# Que había ido con su novia a un “telo”



## Subtitling girl

Bonjour,

Je ne trouve ce mot "telo" dans aucun dictionnaire. Il s'agit d'un film argentin. Le sous-titre anglais est "He's been to a sex motel with his girlfriend". Est-ce vraiment cela ? "Un motel de cul", en quelque sorte ?


----------



## Tina.Irun

Aquí te lo explican:   
La inventiva pampeana ha llamado "telo" (_hotel _al revés) a un establecimiento hotelero que viene prestando servicios a lo largo de muchas generaciones. Estos *hoteles o albergues transitorios*, como también se los conocen, son especialmente creados para parejas y están ya totalmente instalados en el abanico de opciones de ocio."


----------



## Subtitling girl

Merci beaucoup, mais je comprends peu l'espagnol... Pourriez-vous me redire tout ceci en français ?


----------



## JoJo

oui, c'est exactement ce que tu penses: un motel de cul.
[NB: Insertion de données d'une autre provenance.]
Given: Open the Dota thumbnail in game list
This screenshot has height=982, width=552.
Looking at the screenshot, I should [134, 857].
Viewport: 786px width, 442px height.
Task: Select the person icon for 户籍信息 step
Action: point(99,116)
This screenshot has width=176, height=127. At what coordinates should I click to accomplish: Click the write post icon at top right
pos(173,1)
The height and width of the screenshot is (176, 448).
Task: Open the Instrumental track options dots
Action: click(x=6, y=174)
Que je sache, ce n'est que nous les argentins qui utilisons ce mot: c'est du "verlan", ho-tel devient te-lo.
à +


----------



## lpfr

El término en francés es "hôtel de passe".


----------



## soy-yo

Hola Iglesia,

Segun tu définicion de estos hoteles, ¿ corresponden a los "hotels de passe" donde un hombre acude generalmente con un prostituta ??? Se puede ir a estos hoteles con una prostituta o son reservados a parejas "hors mariage" ?


----------



## Cintia&Martine

Buenas noches, bonne nuit,

_Hotel de passe_? Je crains lprf que cela ne corresponde pas vraiment:


> ‣_Hôtel de passe._ Hôtel où les prostituées amènent leurs clients. _I_


 si nous en croyons la description de ce bloguer.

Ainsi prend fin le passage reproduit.